The dialogue between the front line and the home front
For the eight to nine million soldiers called up in the Habsburg Monarchy during the course of the First World War and their families, friends and acquaintances, the military postal system often provided the only form of contact. Receiving a sign of life in the shape of a letter or postcard was essential both for the soldiers at the front as well as their families at home.
Faced with constant uncertainty and strain, everybody wanted to know how their beloved son, brother, father or husband at the front was or, conversely, that the family at home were all well. Communication by letter also served as a substitute for daily conversation that could not be maintained when those concerned were separated. Thus many wartime letters also contain descriptions of banalities such as eating, sleeping or the weather, daily activities, news of children, siblings, friends and acquaintances. It was a way of letting one’s partner participate in one’s own daily life, of creating a connection with the familiar world of family and friends, a link with shared experiences from life as it had been before the war.

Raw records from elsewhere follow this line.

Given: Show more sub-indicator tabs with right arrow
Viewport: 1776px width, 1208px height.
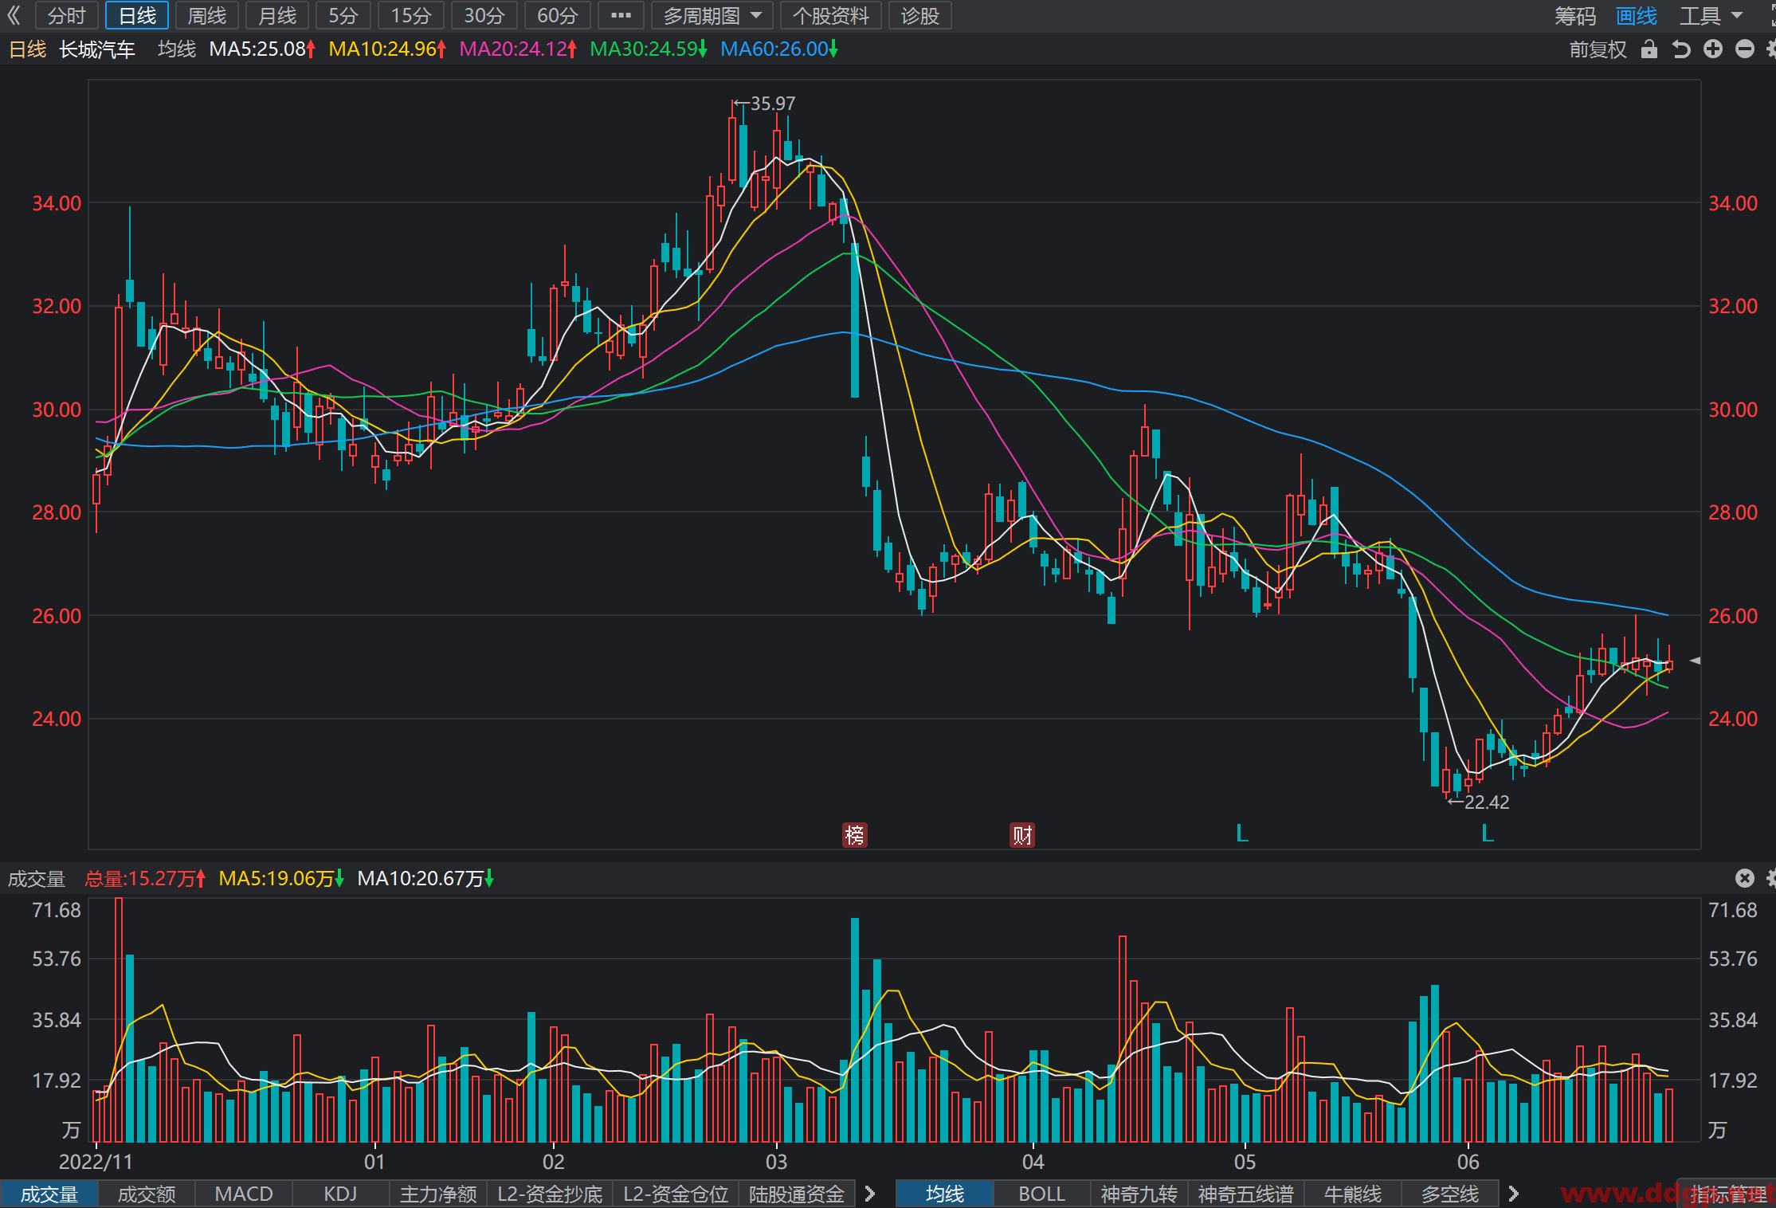Looking at the screenshot, I should [870, 1194].
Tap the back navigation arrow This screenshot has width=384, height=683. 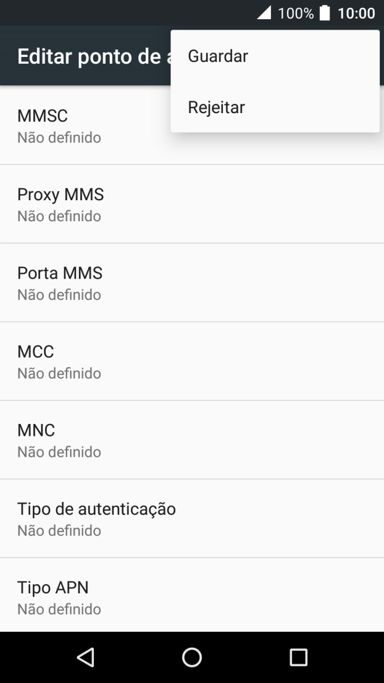coord(86,657)
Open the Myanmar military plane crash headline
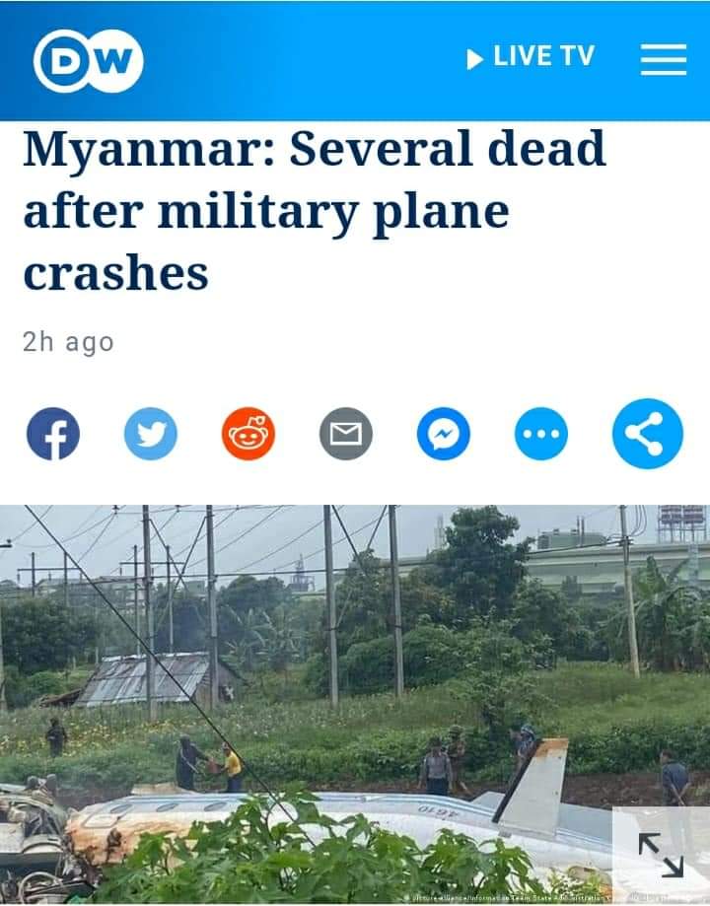The image size is (710, 906). point(315,210)
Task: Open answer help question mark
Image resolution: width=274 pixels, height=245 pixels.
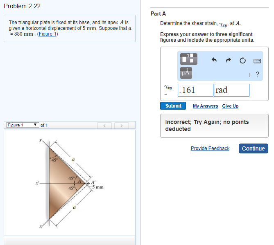Action: pyautogui.click(x=257, y=74)
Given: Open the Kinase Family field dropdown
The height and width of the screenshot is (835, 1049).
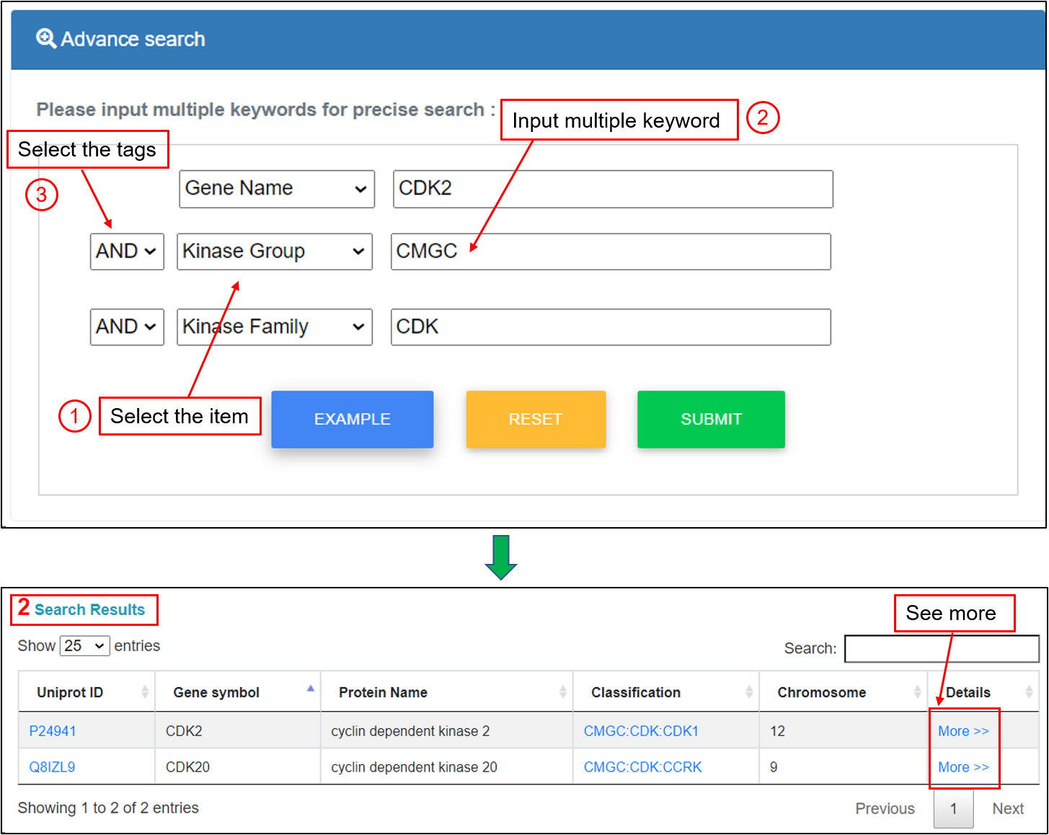Looking at the screenshot, I should coord(274,327).
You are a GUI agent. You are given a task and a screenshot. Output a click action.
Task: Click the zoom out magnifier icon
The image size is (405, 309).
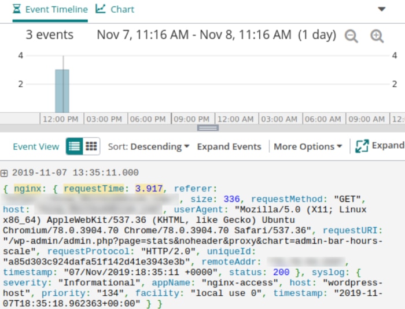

The majority of letters that have survived from this time contain not only descriptions of contemporary everyday life at home and on the front but also reminiscences of a shared past and hopes for a shared future. Since a shared present was mostly a thing of impossibility, memories of the past were frequently evoked as encouragement as well as to mitigate the strains of everyday wartime life and assuage the pangs of separation. Many correspondents regularly wrote about their plans for the future, imagining a life together in health and happiness with their relatives and friends after the war.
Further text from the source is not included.